In the Figure-10.3, the TR curve, is represented by a straight line originating from the point of origin while the TC curve is an inverse-S-shaped.
Based on it, following discussion can be carried out:
i. TC exceeds TR in the figure up to point R which means that the firm is incurring losses up to the output level OQ2. At point R, the losses are completely wiped out and the firm reaches a breakeven point where TR = TC, a situation of normal profit.
ii. A further increase in output beyond OQ2, leads firm to earn super normal profits as TR > TC. When output reaches OQ4 at point R1, the firm is at another breakeven (TR = TC). Thus, the firm earns super normal profit in the output range OQ2 and OQ4 or between points R and R1.
iii. Beyond OQ4 or point R1, the TC again exceeds the TR and the firm enters in a state of loss again.
iv. Given such behaviour, a profit maximizing situation will be in the output range OQ2 to OQ4 or between point R and R1.

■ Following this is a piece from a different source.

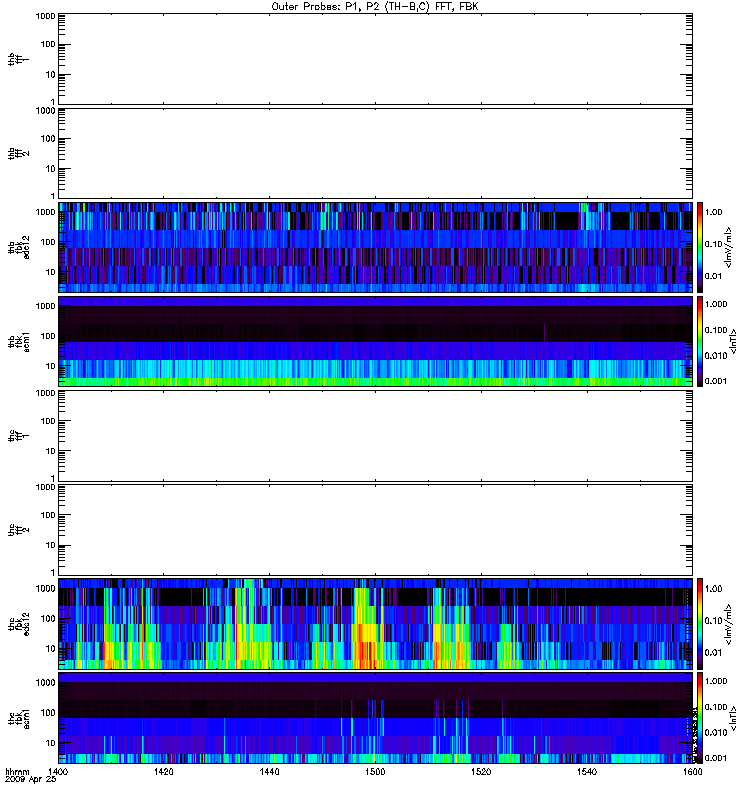The width and height of the screenshot is (750, 800).
Task: Click the empty thb fff 1 panel
Action: [375, 59]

Profit will be at its maximum where the slope of TC curve equals to slope of TR curve, as stated above under the conditions of equilibrium. As we know, two parallel lines have same slope. Thus, the point at which tangent at TC is parallel to TR will be the profit maximizing position.

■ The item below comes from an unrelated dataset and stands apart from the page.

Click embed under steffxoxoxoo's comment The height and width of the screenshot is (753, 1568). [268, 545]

v. We have not drawn a tangent on TR curve as it will be same as the TR curve itself for being a straight line. If it is drawn, it will overlap the TR curve. Hence, the TR curve is also taken as a tangent on it.
vi. To find out such a profit maximizing output level, we draw tangent at each point on TC between R and R1. The tangent at point S1 is found to be parallel to TR curve. At point S1, vertical distance between TR and TC curves is at maximum. Hence, it is the point of equilibrium, satisfying both the conditions. The firm will produce OQ3 level of output and earn a maximum profit SS1.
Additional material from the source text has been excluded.